Text:
┄┄┄┄┄┄┄┄┄┄

1.  An erosion resistant nozzle system for earth boring rock bits comprising:


a rock bit body, said body forming a first pin end, a second cutting end and defining a longitudinal axis, said body further defining an interior cavity that communicates with the interior of a drill string that is attachable to said first pin
end of said rock bit body, where further said body forms at least one nozzle cavity for directing fluid therethrough from an upstream to a downstream direction, where said nozzle cavity defines a terminal end;


a nozzle assembly including a nozzle body and a liner where both define a bore therethrough, an inlet end and an outlet end where said nozzle cavity defines a flow restriction toward said terminal end, where said nozzle assembly is secured within
said rock bit body at the terminal end of said nozzle cavity;  and


said liner disposed a distance L from the terminal end of said nozzle cavity so as to define any turbulence zones upstream from said terminal end of said nozzle cavity.


2.  The nozzle system of claim 1 where said liner is comprised of an erosion resistant material.


3.  The nozzle system of claim 2 where said liner is comprised of tungsten carbide.


4.  The nozzle system of claim 1 where said distance L is between 1/4 and 1/2 inches.


5.  A method to resist erosion of a fluid nozzle for earth boring rock bits comprising the steps of:


forming a rock bit body, said body forming a first pin end and a second cutting end, said body further forming an interior cavity that communicates with the interior of a drill string, said body defining at least one nozzle cavity for directing
fluid therethrough, where said nozzle cavity defines an upstream and a terminal end;


forming a nozzle assembly that is adapted for being inserted within said nozzle cavity, where said nozzle assembly includes a nozzle body and exterior liner where both the nozzle and the liner define a bore having an inlet end and an outlet end,
said nozzle assembly being secured in the bit body, where said inlet end of said liner is displaced upstream from said terminal end a distance sufficient to displace turbulence in said fluid upstream from said terminal end of said nozzle cavity and is at
least partially formed of an erosion resistant material, where said nozzle cavity defines a flow restriction toward the terminal end.


6.  The method as forth in claim 5 further comprising the step of forming said nozzle body from an upstream and a downstream component, where said upstream and downstream components are coupled together to form a bore therethrough.


7.  The method as set forth in claim 6 further comprising the step of forming said bore to define a constriction at the outlet end of said nozzle body.


8.  The method as set forth in claim 6 further comprising the steps of forming the upstream component of an erosion resistant material.


9.  The method as set forth in claim 8 where said material is tungsten carbide.


10.  The method of claim 6 further including the steps of forming the bore entirely within the upstream component, coupling the upstream component to the downstream component and securing the combination to the rock bit body.


11.  The method as set forth in claim 10 further including the step of securing said upstream and downstream components by brazing.


12.  The method as set forth in claim 5 where said displacement distance is between 1/4 and 1/2 inches.

┄┄┄┄┄┄┄┄┄┄

Listed entries:
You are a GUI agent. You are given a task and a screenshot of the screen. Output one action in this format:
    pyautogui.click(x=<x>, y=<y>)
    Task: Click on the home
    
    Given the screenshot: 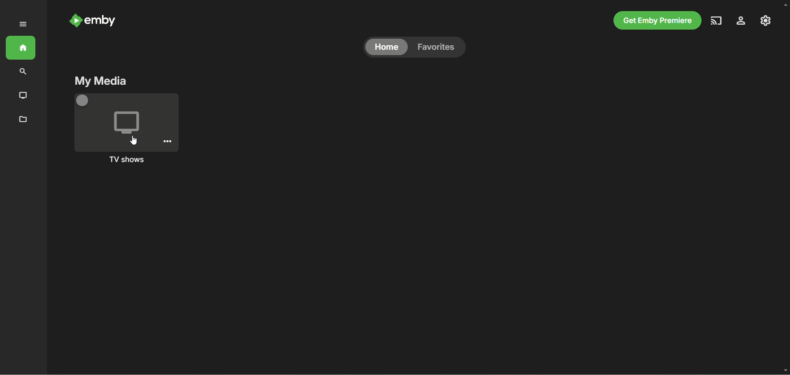 What is the action you would take?
    pyautogui.click(x=21, y=48)
    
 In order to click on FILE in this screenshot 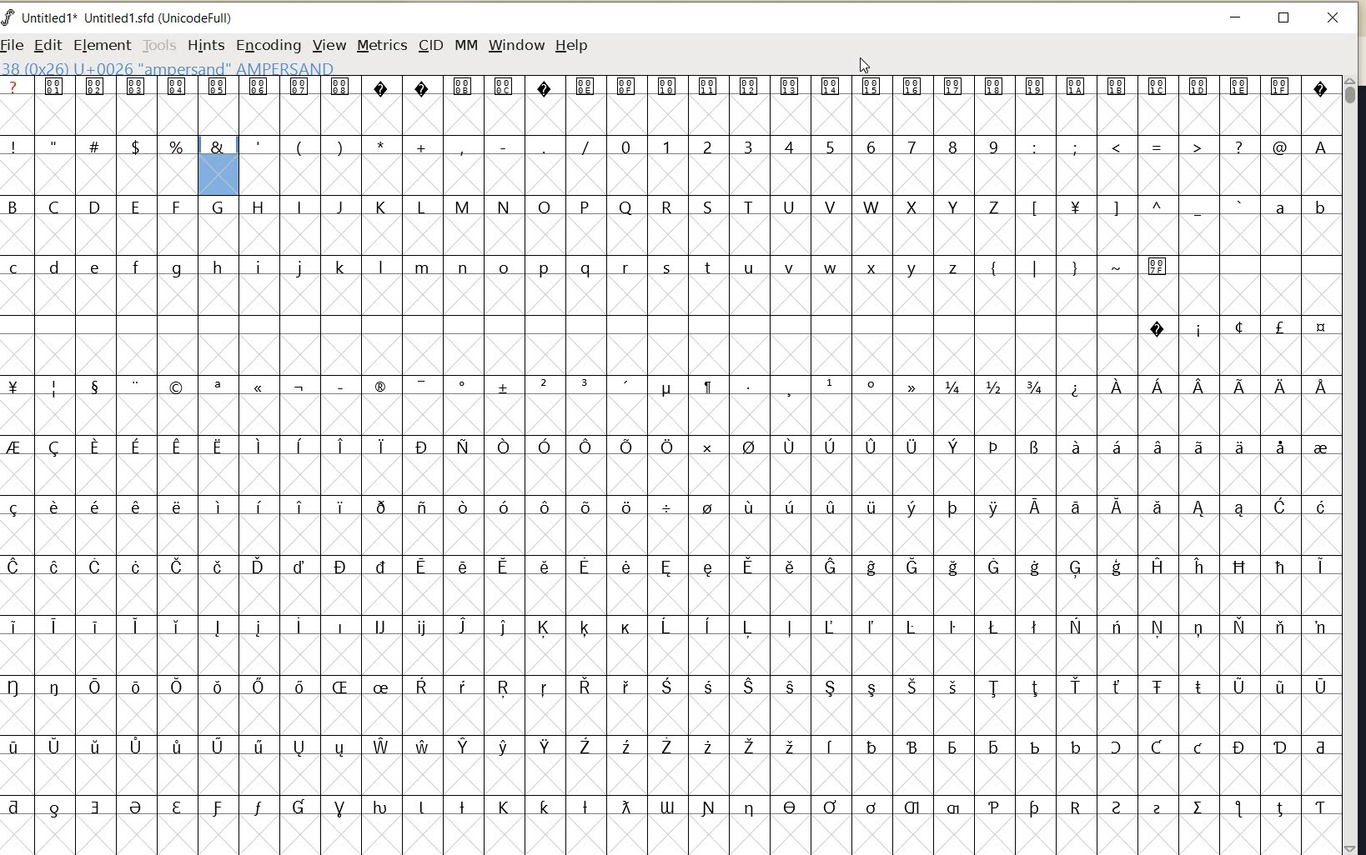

┄┄┄┄┄┄┄┄┄┄

What you need to do:
- 1) Reproduce the part of the nozzle patent claims that opens with the words containing "forming a nozzle" and closes with "a bore therethrough.".
- 2) Answer these questions from the nozzle patent claims:
(a) According to claim 3, what is the liner made of?
(b) According to claim 4, what range does the distance L fall within?
(c) According to claim 11, by what means are the upstream and downstream components secured?

Responses to the exercise:
- 1)
forming a nozzle assembly that is adapted for being inserted within said nozzle cavity, where said nozzle assembly includes a nozzle body and exterior liner where both the nozzle and the liner define a bore having an inlet end and an outlet end,
said nozzle assembly being secured in the bit body, where said inlet end of said liner is displaced upstream from said terminal end a distance sufficient to displace turbulence in said fluid upstream from said terminal end of said nozzle cavity and is at
least partially formed of an erosion resistant material, where said nozzle cavity defines a flow restriction toward the terminal end.


6.  The method as forth in claim 5 further comprising the step of forming said nozzle body from an upstream and a downstream component, where said upstream and downstream components are coupled together to form a bore therethrough.

- 2)
(a) Tungsten carbide.
(b) Between 1/4 and 1/2 inches.
(c) By brazing.